How to Install Perforated Drain Pipe

If you live in a wet area or know that your yard is prone to flooding then install a perforated drain pipe is a smart way to make sure that water doesn’t settle near your foundation and cause problems in your yard. Perforated drain pipes work by allowing water into them from holes along the length of the pipe. This water then travels through the pipe, making it perfect to use for keeping certain areas of your property dry. Installing a perforated drain pipe is an easy thing to do if you want to tackle the job yourself. Just follow the steps below and enjoy your drier yard the next time it rains!

Dig Your Trench

Always call to have your utilities marked before you do any sort of digging to avoid accidentally cutting any lines. Make sure that the trench you are planning to dig will take water away from your house to avoid any future problems. Your trench will need to be two times as wide as the drainage pipe you are going to use and deep enough to keep the pipe below the frost line. While this can be accomplished with a shovel, renting a backhoe will make this part of the job easier.

Create the Slope

Using a sledgehammer, drive wooden stakes into the trench four feet apart. Tie a string to the stake where the pipe will begin and run it, wrapping it around each stake. Making sure the string is level between the first two stakes, push it down half an inch on the second. Continue this down your trench to create a gentle slope that will keep the water moving from your home. If you don’t create enough of a slope for your perforated drain pipe then the water will simply sit in the pipe, causing future problems. Making sure that there is a gentle slope to keep the water moving is imperative if you don’t want to cause any problems for yourself down the line.

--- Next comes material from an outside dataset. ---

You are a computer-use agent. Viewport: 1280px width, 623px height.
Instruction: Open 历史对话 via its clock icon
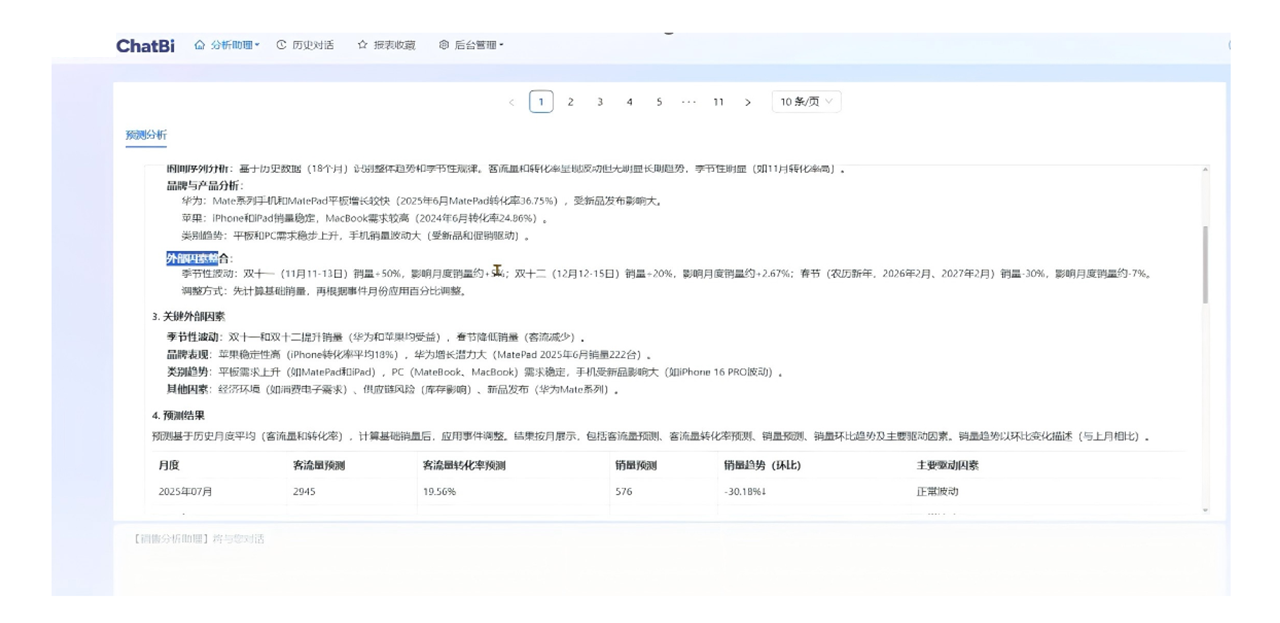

Level the Soil and Add Gravel and Landscape Fabric

Using a tamper, pack down the dirt in the trench to make it firm. Make sure that the distance from the dirt to the string is the same on each stake with a measuring tape. Add or remove soil to keep this distance the same so that your pipe will lay flat, yet at a slope. You don’t want any hills or valleys in your pipe that will trap the water. Lay landscape fabric and then two inches of gravel in the trench. Make sure that you have enough landscape fabric so that you can wrap it around the drainage pipe once you install it. The landscape fabric is there to ensure that soil and other debris doesn’t work its way into the gravel. If you have dirt and other debris in your gravel then it is easy for it to get into the perforated drain pipe and cause problems with the water flow.

Lay the Pipe

Lay the perforated drainage pipe on the gravel. Now is the time to comply with local codes and, if you need to, wrap more material around it to keep soil from entering the pipe and blocking the water. It’s always a good idea to check before you begin a project like this to make sure that you have the necessary materials to keep your work up to code in your area. You don’t want your hard work to be installed incorrectly.

Complete Installation

Once you have your pipe in the trench you will need to add more gravel to the top of it. The depth that you are looking for is between four and six inches. Take the ends of the landscape fabric that you left loose and wrap them up and over the gravel and the pipe. Using dirt to hold the landscape fabric in place, work your way along the trench, wrapping the pipe and securing it with shovelfuls of dirt. You can now go back and add more dirt to fill the trench to be level with the rest of your yard. If you have sod in your yard you can easily install that over your trench or seed it and wait for the grass to grow.

When you are deciding your route that you want the water to take away from your home or yard, make sure that you choose the most direct route possible. You want to make it easy for the water to travel along the pipe. Perforated drain pipes are a great underground system that will help keep your home dry for years to come. If you have water left underneath your house after a storm, a pool deck that drips water onto your yard or property, new landscapes in your yard, or if you need irrigation for trees, a perforated drain pipe may be the answer you are looking for.